Tuesday, August 4, 2009


Orphan is a pretty successful scary movie. There are some genuinely suspenseful moments, a genuinely unsettling story, and something completely missing from most modern horror movies- a twist ending that's neither contrived or obvious. Now this isn't an entirely original movie. It bares a striking resemblance to The Good Son, which in turn bares a striking resemblance to The Bad Seed, and about a dozen other movies. This just shows that there are no new stories. Instead what's important is what new ideas are brought to these stories. In this regard, Orphan handles itself well.

The story follows a married couple, Kate and John Coleman (Vera Fermiga and Peter Sarsgaard), just after the stillbirth of what would have been their third child. After this tragedy, they decide to adopt. Probably a poor decision considering Kate wrestling with this recent trauma and dealing with her demons of prior alcoholism (which nearly resulted in the death of their second child- daughter, Max). These problems are exacerbated when they adopt Esther (Isabelle Fuhrman), who can nicely be described as odd.

It quickly becomes apparent that Esther is more than odd, when accidents begin to follow her around. This drives a wedge between John (who only sees the disingenuous overly enthusiastic Esther) and Kate (who sees the real Esther). And caught in the middle are Max and their oldest child, Daniel. They are intimidated, and even threatened by Esther, but are powerless to do anything as Esther gets more and more audacious while keeping John eating out of her hand.

What makes this movie good is besides depending on shocking scares (though it has its fair share of those, too), it relies heavily on Kate dealing with her own demons, blaming herself both for the stillbirth and Max's near death. The acting captures these emotions for the most part. Fermiga is powerful, Fuhrman is disturbing (I'm hoping this doesn't get her typecast), and Aryana Engineer who plays the hearing impaired Max is absolutely adorable.

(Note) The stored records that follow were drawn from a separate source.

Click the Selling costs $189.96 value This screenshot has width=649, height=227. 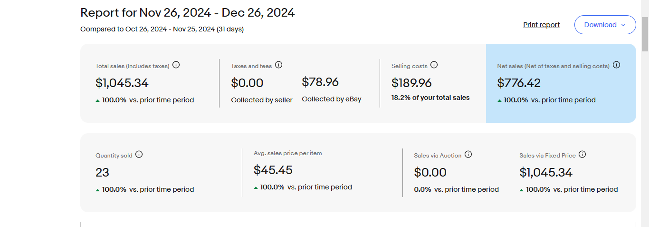(411, 83)
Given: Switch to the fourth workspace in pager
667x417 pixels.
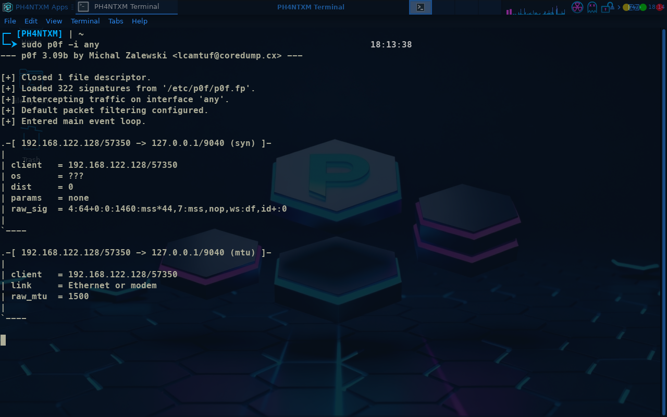Looking at the screenshot, I should pos(489,7).
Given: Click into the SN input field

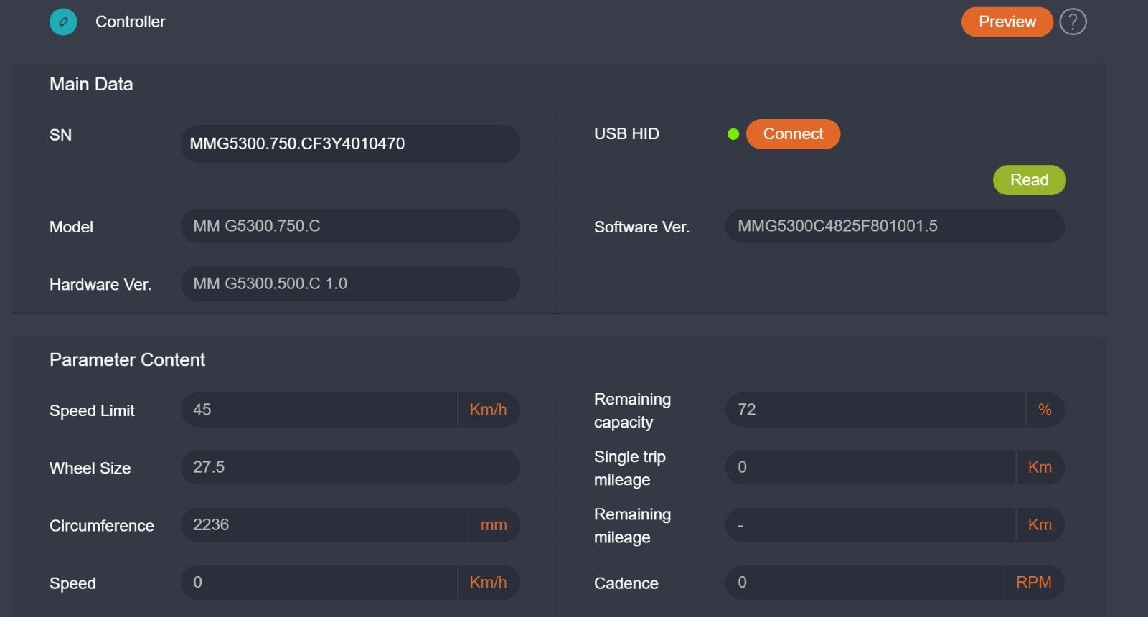Looking at the screenshot, I should coord(350,143).

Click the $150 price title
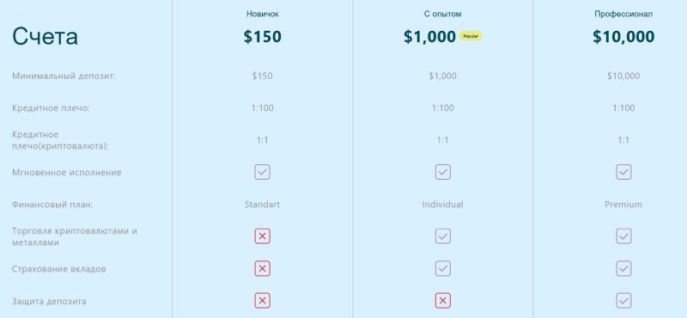(x=263, y=36)
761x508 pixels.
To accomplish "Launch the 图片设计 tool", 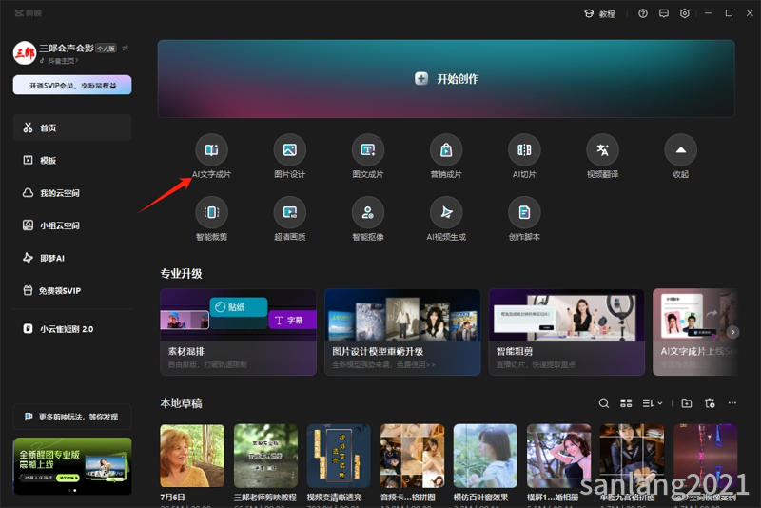I will 290,150.
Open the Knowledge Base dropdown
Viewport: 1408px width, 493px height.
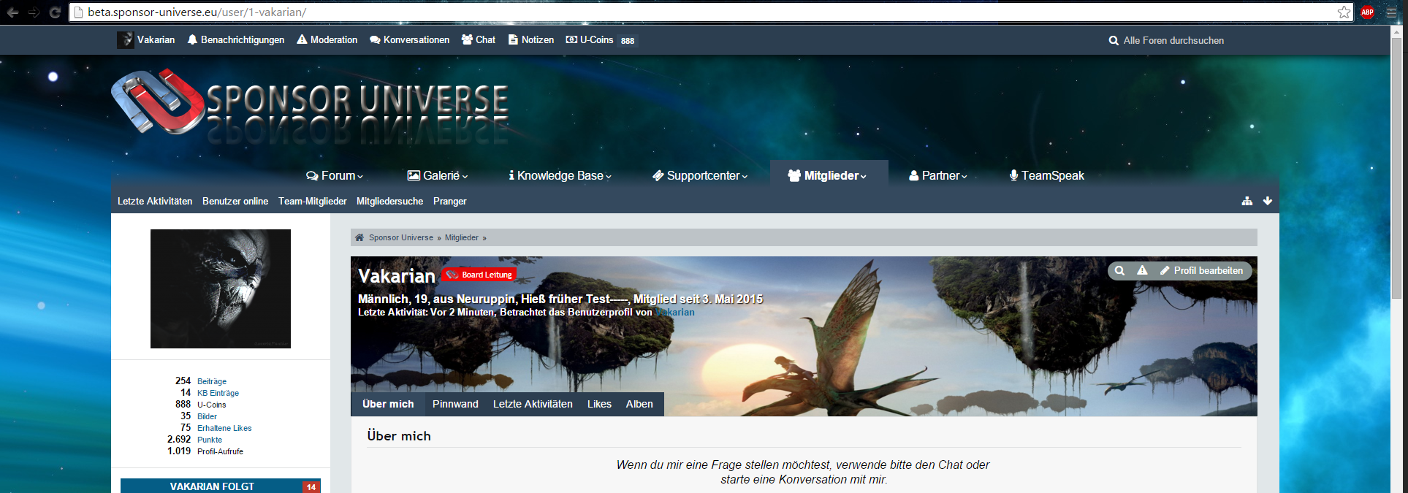point(560,176)
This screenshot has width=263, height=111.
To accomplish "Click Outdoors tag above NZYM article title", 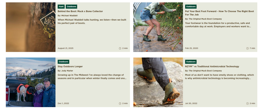I will [191, 62].
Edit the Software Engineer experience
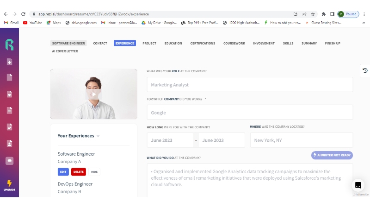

Really the weak parts were Sarsgaard, who I generally love, and Jimmy Bennett who plays Daniel. They both seemed to just go through the motions, and Sarsgaard especially came across as simply not being there. I don't blame them, though. The parts themselves were simply poor.

I frequently find myself disappointed by horror movies. Maybe one out of ten ends up being worth my time (and that is a very generous ratio). Orphan is that one. It's not stellar but it's a decent thriller.